**Required work:** Continue the passage on Sunday observance below, not the material that follows it, starting right after its last sentence.

**Excerpt to read:**

IT IS GOD WHO TELLS US HOW AND WHEN TO WORSHIP HIM; IT IS GOD WHO STATES WHICH DAYS ARE HOLY TO HIM, AND THAT WE ARE TO KEEP HOLY BY OUR CONDUCT IN ACTIONS, WORDS, AND THOUGHTS.
MAN WAS NEVER GIVEN THE AUTHORITY TO MAKE UP HIS OWN FEAST DAYS, AS WE SEE FIT, TO GIVE TO HIM. IT IS GOD WHO HAS HIS FEAST DAYS AND HE GIVES TO US.
NO MATTER HOW YOU THINK YOU CAN OBSERVE SUNDAY, IF YOU STILL TRAMPLE ALL OVER GOD’S 7TH DAY SABBATH, YOU ARE LIVING IN AND PRACTICING SIN, AS MUCH AS ANYONE THINKING THEY CAN PRACTICE SEXUAL IMMORALITY AS A WAY OF LIFE AND HAVE GOD’S GRACE. PRACTICING SIN AS A WAY OF LIFE PUTS YOU OUT OF THE GRACE OF GOD.
Keith Hunt
From the book
THE ENGLISH SUNDAY (1901)
LECTURE V
METHODS OF OBSERVANCE
LAST time I endeavoured at the close of my lecture to put before you the aims which we may rightly seek in our observance of Sunday, and to-day we may go on to consider the methods by which they are to be attained. For this purpose we may well begin by considering what these methods have been during the last two centuries. Let us remind ourselves of what some have almost forgotten, the character of a strict English Sunday…….
[OF COURSE IF SUNDAY IS A MAN MADE INSTITUTION, AS IT CERTAINLY IS, THEN MANKIND IN DIFFERENT SITUATIONS AND CIRCUMSTANCES, CAN OBSERVE IT DIFFERENTLY, IN “A WAY THAT IS RIGHT AND REASONABLE FOR THEM.” ONCE MORE IT IS MAKING UP YOUR OWN WAY AND RELIGION TOWARDS GOD, AS THE AUTHOR HAS PREVIOUSLY SAID, “THE SABBATH IS FROM GOD GIVING TO MAN, THE LORD’S DAY IS FROM MAN GIVING TO GOD.” SO MAN PICKS AND CHOOSES HOW TO GIVE TO GOD ONE DAY IN SEVEN, AND IN A WAY THAT IS RIGHT AND REASONABLE FOR THEM. I THINK NOT—— IT IS GOD THAT TELLS US HOW AND WHEN TO WORSHIP HIM - Keith Hunt]
….. At the same time I must add that the old Puritan tradition of a strict Sunday has in the past been held and valued by some of the best of our labouring classes quite as fully as by ourselves.
[YES AND AS A KID GROWING UP IN ENGLAND, IN THE 1940s AND 1950s, THE TOWN I LIVED IN CLOSED DOWN, IT WAS LIKE A GHOST TOWN, BUSES DID NOT RUN BUT ONLY NOW AND THEN. NO PRO SPORTS DONE. PEOPLE IN THE SUMMER TIME WENT WITH THEIR FAMILIES TO PICNIC IN THE LOVELY FLOWERED PARKS. AND GARDENS. AND I KNOWING WHAT THE FOURTH COMMANDMENT SAID, BELIEVED SUNDAY WAS THE 7TH DAY OF THE WEEK - Keith Hunt]
Let me then return to what I proposed.

**Data below:**
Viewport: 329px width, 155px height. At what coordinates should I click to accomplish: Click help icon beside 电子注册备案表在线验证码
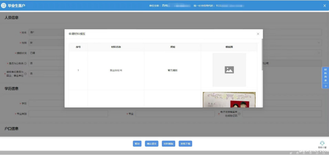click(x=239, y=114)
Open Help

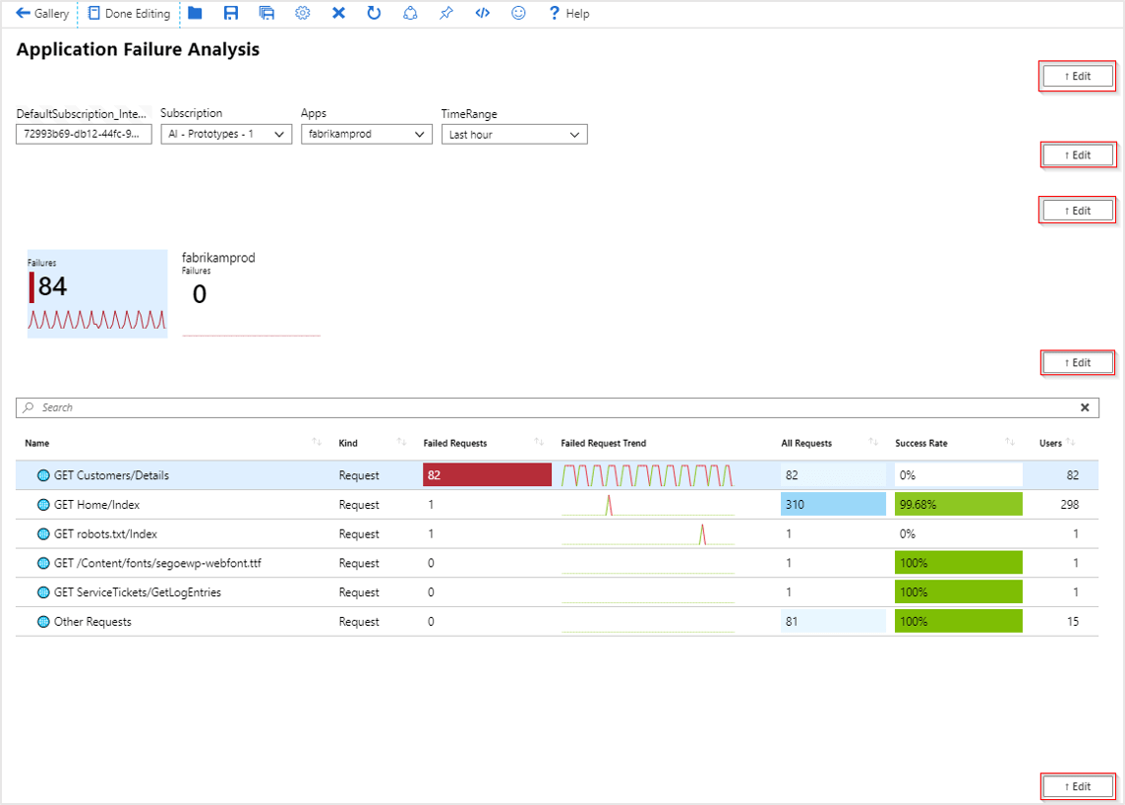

**Expected answer:**
I. It was the day for attending the public services of the Church, not once only but twice so far as possible. The greater frequency of public worship, which of course is a matter of thankfulness, has probably made this characteristic of Sunday less marked, and led to some laxity about the double attendance on Sunday even on the part of thoughtful people. Indeed there has been a deliberate attempt to undervalue Morning and Evening Prayer on Sundays in order to exalt attendance at Holy Communion on that day……
[YES INDEED “CHURCH” WAS MORNING AND EVENING BACK WHEN I WAS GROWING UP. I ATTENDED FAITHFULLY, NEVER MISSED (UNLESS ON HOLIDAY) SUNDAY SCHOOL, AND LATER INTO MY MIDDLE TEENS, THE SUNDAY MORNING SERVICE - Keith Hunt]
….. The history of the beginning of Christianity is the history of men being gathered together.
[TRUE INDEED, ATTENDING SUNDAY SCHOOL THEN LATER THE MORING SERVICE, WAS A PART OF ME AS WAS MY RIGHT ARM. I KNEW IT WAS SOMETHING YOU JUST DID AS A CHRISTIAN - Keith Hunt]
It was a day for cessation of all work so far as ordinary needs permitted. Household duties were kept down to what was absolutely necessary, and food as far as possible was prepared on the previous day. Business was not touched on either by conversation or by letter. Correspondence was only of a family character, and did not extend to social or other engagements.
But it was especially in recreation that the standard was different from that which is now common. Every kind of game or sport, in doors or out of doors, was laid aside. Music was strictly limited to sacred music. The books and periodicals read were all more or less of a religious character; all ordinary secular literature was avoided, and especially novels and newspapers.
[YES I REMEMBER IT WAS ALL LIKE THAT, THINKING THE 4TH COMMANDMENT WAS BEING PRACTICED BY WHAT I SAW AROUND ME, IN KEEPING WHAT I BELIEVED WAS THE 7TH DAY - Keith Hunt]
Social intercourse was limited to relations and intimate friends, and hospitality was only offered or accepted where there seemed to be some special reason for it. What was aimed at was quiet and retirement, and only such society was welcome as did not interfere with that.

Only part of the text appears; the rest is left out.